▸ **Prompt**: Scan the records for "will" and copy each line that contains it.

[Recorded data — start]

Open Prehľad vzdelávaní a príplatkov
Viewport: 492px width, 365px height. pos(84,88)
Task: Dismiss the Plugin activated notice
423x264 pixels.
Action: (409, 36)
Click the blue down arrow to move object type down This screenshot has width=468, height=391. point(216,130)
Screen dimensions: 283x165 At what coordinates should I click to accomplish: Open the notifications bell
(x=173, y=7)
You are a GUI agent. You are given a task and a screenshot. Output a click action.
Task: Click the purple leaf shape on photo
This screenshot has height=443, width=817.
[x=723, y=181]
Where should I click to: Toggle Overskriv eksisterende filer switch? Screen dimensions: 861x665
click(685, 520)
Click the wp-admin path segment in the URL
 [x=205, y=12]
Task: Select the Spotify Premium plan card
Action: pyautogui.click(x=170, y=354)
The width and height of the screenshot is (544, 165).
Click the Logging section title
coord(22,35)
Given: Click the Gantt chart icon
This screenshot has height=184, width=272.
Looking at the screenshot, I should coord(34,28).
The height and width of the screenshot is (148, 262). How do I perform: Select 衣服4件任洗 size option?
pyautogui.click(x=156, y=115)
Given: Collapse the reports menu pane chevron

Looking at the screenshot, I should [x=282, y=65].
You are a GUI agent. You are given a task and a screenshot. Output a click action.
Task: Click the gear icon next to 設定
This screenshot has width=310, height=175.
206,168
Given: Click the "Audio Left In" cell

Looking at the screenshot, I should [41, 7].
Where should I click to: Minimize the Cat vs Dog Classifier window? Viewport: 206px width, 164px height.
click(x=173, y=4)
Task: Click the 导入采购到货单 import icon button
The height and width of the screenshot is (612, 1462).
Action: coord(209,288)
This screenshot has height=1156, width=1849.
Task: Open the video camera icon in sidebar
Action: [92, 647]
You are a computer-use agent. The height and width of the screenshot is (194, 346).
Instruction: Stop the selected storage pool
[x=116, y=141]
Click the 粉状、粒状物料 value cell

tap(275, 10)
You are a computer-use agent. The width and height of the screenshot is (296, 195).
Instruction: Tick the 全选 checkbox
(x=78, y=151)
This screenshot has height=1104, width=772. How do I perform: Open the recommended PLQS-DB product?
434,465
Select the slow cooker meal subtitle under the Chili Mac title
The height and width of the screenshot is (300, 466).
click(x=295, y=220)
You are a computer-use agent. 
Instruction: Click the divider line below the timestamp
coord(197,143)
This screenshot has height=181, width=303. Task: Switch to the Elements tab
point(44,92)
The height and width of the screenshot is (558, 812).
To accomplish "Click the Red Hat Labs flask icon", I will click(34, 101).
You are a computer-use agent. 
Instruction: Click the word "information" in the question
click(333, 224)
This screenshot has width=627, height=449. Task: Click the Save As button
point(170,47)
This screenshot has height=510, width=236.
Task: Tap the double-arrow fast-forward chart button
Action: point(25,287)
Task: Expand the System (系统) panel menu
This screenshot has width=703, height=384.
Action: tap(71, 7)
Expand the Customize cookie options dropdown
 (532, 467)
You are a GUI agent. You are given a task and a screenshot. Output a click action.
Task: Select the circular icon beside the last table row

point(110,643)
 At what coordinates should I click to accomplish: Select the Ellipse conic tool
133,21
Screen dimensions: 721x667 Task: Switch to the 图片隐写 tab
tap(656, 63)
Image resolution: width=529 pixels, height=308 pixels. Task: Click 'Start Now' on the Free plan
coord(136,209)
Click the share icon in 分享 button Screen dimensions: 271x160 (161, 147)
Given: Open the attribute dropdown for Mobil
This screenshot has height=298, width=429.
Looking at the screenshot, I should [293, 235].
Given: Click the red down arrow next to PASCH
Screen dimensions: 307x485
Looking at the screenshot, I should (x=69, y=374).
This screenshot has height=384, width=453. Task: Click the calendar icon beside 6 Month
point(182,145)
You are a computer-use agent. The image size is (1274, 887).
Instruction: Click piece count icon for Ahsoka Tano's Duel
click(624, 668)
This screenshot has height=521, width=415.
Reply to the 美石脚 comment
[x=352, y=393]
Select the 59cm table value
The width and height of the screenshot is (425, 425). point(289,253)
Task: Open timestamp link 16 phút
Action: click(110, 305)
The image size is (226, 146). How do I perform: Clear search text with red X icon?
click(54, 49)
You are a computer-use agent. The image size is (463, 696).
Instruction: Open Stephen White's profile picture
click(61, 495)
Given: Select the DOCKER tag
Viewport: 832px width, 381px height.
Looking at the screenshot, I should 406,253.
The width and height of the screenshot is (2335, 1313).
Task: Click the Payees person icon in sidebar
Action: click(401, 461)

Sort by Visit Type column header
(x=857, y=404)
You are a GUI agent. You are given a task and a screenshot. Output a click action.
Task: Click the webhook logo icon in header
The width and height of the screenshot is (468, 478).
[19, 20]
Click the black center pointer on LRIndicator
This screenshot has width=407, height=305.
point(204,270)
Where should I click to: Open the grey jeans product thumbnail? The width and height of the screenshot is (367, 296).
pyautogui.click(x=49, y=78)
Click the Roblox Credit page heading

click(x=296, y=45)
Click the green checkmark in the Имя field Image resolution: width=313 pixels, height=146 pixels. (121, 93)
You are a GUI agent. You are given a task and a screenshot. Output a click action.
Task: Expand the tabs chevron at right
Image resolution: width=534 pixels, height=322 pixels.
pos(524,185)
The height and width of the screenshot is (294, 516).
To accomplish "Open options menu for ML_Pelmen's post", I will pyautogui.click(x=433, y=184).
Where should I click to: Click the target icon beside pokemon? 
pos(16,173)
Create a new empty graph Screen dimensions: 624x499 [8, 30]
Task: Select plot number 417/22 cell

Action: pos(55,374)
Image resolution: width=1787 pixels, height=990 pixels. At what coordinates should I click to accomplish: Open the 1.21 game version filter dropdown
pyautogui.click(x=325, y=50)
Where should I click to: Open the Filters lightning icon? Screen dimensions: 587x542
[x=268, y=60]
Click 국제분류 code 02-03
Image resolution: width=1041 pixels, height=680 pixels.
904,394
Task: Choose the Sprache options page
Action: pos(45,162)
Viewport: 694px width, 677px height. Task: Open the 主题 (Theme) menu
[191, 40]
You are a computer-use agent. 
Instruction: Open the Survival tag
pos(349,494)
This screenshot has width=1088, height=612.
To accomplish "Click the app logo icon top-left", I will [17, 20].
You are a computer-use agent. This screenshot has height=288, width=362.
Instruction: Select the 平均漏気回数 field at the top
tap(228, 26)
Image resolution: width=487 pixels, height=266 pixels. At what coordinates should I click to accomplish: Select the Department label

[Recorded data — finish]

▸ **Result below**:
To accomplish "Click the Red Hat Labs flask icon", I will click(34, 101).
To accomplish "Open options menu for ML_Pelmen's post", I will pyautogui.click(x=433, y=184).
To accomplish "Click the app logo icon top-left", I will [17, 20].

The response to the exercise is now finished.